Wednesday, November 7, 2007

Emergency in Pakistan

It’s just not cricket:

Commonwealth must suspend Pakistan

Commonwealth Human Rights Initiative Says Musharraf Fails To Keep His Promise to Restore Democracy in Pakistan

Things have gone very wrong in Pakistan.
Its journey towards democracy was further derailed last Saturday, when General Musharraf, the head of army, declared a state of emergency that suspended the Constitution, sacked members of the Supreme Court and suppressed all dissent across the country.
The declaration came days before the Supreme Court was due to hand down a decision that may have stripped the General of the presidency, on the basis that it was illegal for him to head both the army and the Government.
The response of the global community has ranged between outright condemnation of a virtual coup to reserved comments based in alliance, rather than recognition of the absolute disregard for democracy, the rule of law and judicial independence.
Next Monday – the 12th of November – a little known mechanism, the Commonwealth Ministerial Action Group, or CMAG, will meet to consider the declaration of emergency in Pakistan. The Group will look at whether the declaration of emergency represents such a strong blow against the commitments to democracy and human rights underpinning Commonwealth membership that Pakistan should be suspended.

This is a critical moment, both to confirm the fundamental political values of the Commonwealth, but also for the world, as CMAG is one of the few mechanisms that has the power to sanction a government treading so far from globally accepted standards of good governance. The United Nations doesn’t have this power – and its actions are moderated by eternal deliberation.
No one – least of all its South Asian neighbours – want an unstable, fragmented and ungovernable Pakistan. General Musharraf claims that the emergency is a move to ensure stability – and uses the threat of terrorism to justify the suppression of political opposition.

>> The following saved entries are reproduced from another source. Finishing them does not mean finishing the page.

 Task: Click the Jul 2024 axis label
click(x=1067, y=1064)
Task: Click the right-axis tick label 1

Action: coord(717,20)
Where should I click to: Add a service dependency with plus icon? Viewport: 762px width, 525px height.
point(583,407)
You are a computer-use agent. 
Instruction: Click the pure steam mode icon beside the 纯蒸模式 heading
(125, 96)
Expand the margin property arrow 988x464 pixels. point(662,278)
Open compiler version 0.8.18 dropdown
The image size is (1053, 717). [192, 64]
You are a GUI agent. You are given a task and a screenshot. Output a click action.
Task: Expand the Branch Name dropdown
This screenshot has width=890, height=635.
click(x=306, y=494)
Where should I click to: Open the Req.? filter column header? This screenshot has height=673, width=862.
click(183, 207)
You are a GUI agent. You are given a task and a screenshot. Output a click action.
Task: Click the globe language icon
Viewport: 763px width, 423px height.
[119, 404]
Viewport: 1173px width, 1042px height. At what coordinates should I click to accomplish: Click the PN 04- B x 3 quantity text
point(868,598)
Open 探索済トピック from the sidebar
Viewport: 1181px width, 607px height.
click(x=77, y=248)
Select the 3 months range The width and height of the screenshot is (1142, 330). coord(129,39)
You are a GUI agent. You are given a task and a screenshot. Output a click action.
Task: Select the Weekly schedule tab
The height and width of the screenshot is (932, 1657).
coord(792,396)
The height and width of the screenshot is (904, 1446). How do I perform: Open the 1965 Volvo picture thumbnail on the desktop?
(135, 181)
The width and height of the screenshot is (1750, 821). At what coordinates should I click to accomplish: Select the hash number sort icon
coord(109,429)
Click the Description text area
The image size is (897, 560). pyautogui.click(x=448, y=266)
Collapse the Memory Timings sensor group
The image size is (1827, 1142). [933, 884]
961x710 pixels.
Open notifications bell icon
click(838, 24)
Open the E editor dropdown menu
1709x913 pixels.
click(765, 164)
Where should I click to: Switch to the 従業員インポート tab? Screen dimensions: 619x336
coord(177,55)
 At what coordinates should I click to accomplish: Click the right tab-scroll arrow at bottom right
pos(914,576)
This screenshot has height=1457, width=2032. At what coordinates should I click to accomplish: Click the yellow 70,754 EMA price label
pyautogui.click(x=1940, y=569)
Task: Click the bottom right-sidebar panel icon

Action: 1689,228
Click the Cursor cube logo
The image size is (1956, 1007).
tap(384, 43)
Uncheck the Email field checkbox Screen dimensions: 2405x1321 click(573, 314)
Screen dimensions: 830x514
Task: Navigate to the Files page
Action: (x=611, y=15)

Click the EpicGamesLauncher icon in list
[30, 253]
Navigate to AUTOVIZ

The reality is that the emergency is creating exactly the environment that it seeks to prevent, and is putting regional security, democratic governance and the wellbeing of Pakistani communities at grave risk.
CMAG is the opportunity for the Commonwealth to reaffirm unequivocally that democracy, democratic processes and institutions, the rule of law and just and honest government are the fundamental political values of the Commonwealth (as set out in the Harare Declaration, the set of principles that CMAG is mandated to protect). Swift action signalling total disapproval of the General’s actions will reinforce that membership of the Commonwealth is predicated on an absolute promise to protect and promote these values. CMAG has taken action before – in Nigeria following the imposition of military rule in 1995 and in Fiji late last year, after Commodore Bainarama overthrew the democratically elected government.
Pakistan itself was suspended from the Commonwealth following General Musharraf’s military coup in 1999. It was readmitted as a member of the Commonwealth in 2004, on the basis of a promise to entrench democratic governance. General Musharraf also promised to hang up his army uniform, in recognition of the clear breach of democratic standards that comes with a leader heading up both the army and the government. General Musharraf has not kept this promise, despite further prodding from the Commonwealth Heads of Government in late 2005, international pressure, and the latest rounds of legal action inside Pakistan that precipitated the declaration of emergency. Pakistan has remained on CMAGs agenda since it rejoined the Commonwealth, in recognition of the tenuous state of democracy and human rights in the country.
CMAG must suspend Pakistan from the Commonwealth on Monday. It is a particularly significant moment, as the Commonwealth Heads of Government come together in a little over a fortnight for their biennial meeting, to discuss issues of concern in the Commonwealth and to set policy for the next two years. Pakistan’s attendance at this meeting as a member of the Commonwealth would make an absolute mockery of the very basis of Commonwealth membership. It would also be the loss of a real chance for the world to demonstrate that internationally accepted principles of good governance and democracy are true standards and not just comforting words.